[Feature/Idea]: Document fine-grained permissions necessary for access token

Question

[Feature/Idea]: Document fine-grained permissions necessary for access token

Throne3d opened this issue 10 months ago · comments

What would you like to see changed/added?

I'm using komac to submit an update to HWInfo64, but wanted to use GitHub's new fine-grained personal access tokens instead of granting broad access. It would be great to have an easy list of permissions necessary to use this tool!

After forking the winget-pkgs repo, and granting read/write access to contents and pull requests, the tool was able to create a branch but seems to fail when creating the pull request

What would you like to do with REALiX.HWiNFO 7.62?
[x] Pull request
[ ] Write to files
[ ] Quit
Failed to create pull request after 3 attempts.
Reason: {"message":"Resource not accessible by personal access token","documentation_url":"https://docs.github.com/rest/pulls/pulls#create-a-pull-request"}.

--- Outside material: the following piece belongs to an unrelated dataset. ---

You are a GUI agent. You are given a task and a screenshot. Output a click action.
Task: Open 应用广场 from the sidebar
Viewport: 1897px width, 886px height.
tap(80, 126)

I'm new to the tool, so I'm not sure what the full list of permissions is that's necessary for each functionality, or what exactly is missing to ensure it can create the final pull request.

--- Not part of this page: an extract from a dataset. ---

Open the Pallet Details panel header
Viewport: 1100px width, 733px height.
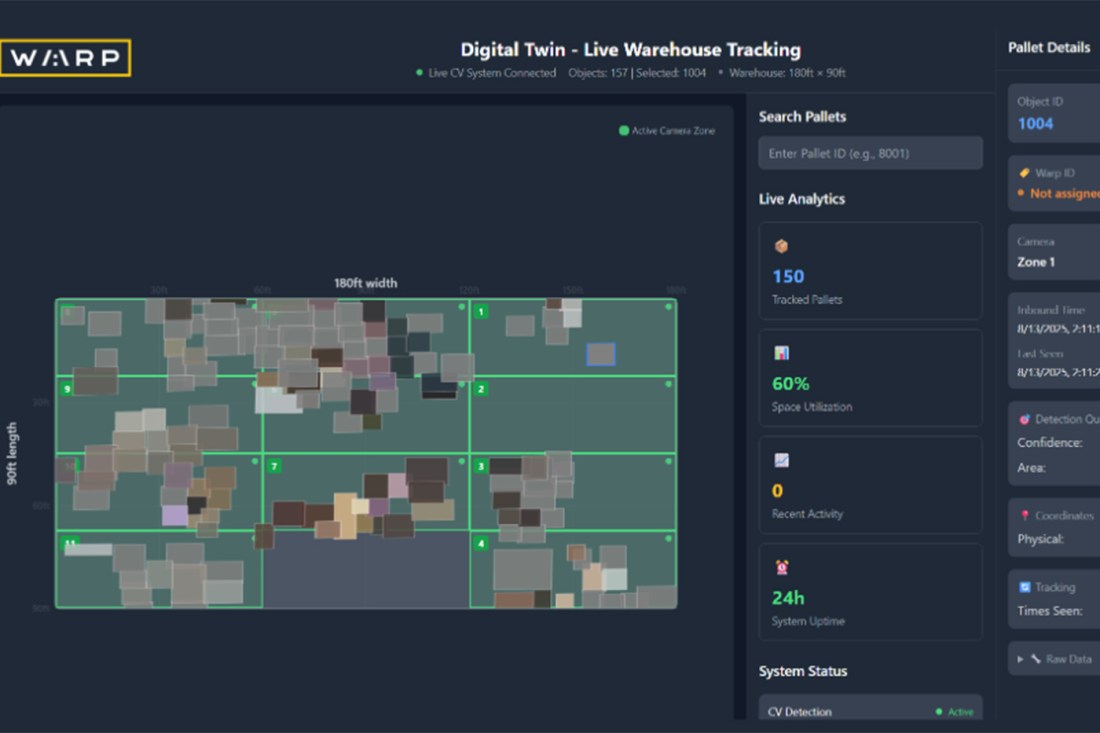click(1048, 47)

Daniel Possenriede · Answer 1 · Wed Oct 18 2023 00:11:38 GMT+0800 (China Standard Time)

Could it be that these fine-grained permissions do not grant permission to open a PR in microsoft/winget-pkgs?

Edward Jones · Answer 2 · Wed Oct 18 2023 01:02:54 GMT+0800 (China Standard Time)

My guess is it indeed doesn't allow it, based on the description of the permission (it says it allows read-only access to public repos), but I'm not sure how to let it write to them - it didn't seem that I was able to add the winpkgs repo in the drop-down list.

Bryce Lampe · Answer 3 · Wed Nov 01 2023 01:04:18 GMT+0800 (China Standard Time)

@Throne3d does your fine-grained token belong to an organization? If so, try setting KMC_FRK_OWNER to the name of your GitHub organization. (I just ran into something similar in microsoft/winget-create#470.)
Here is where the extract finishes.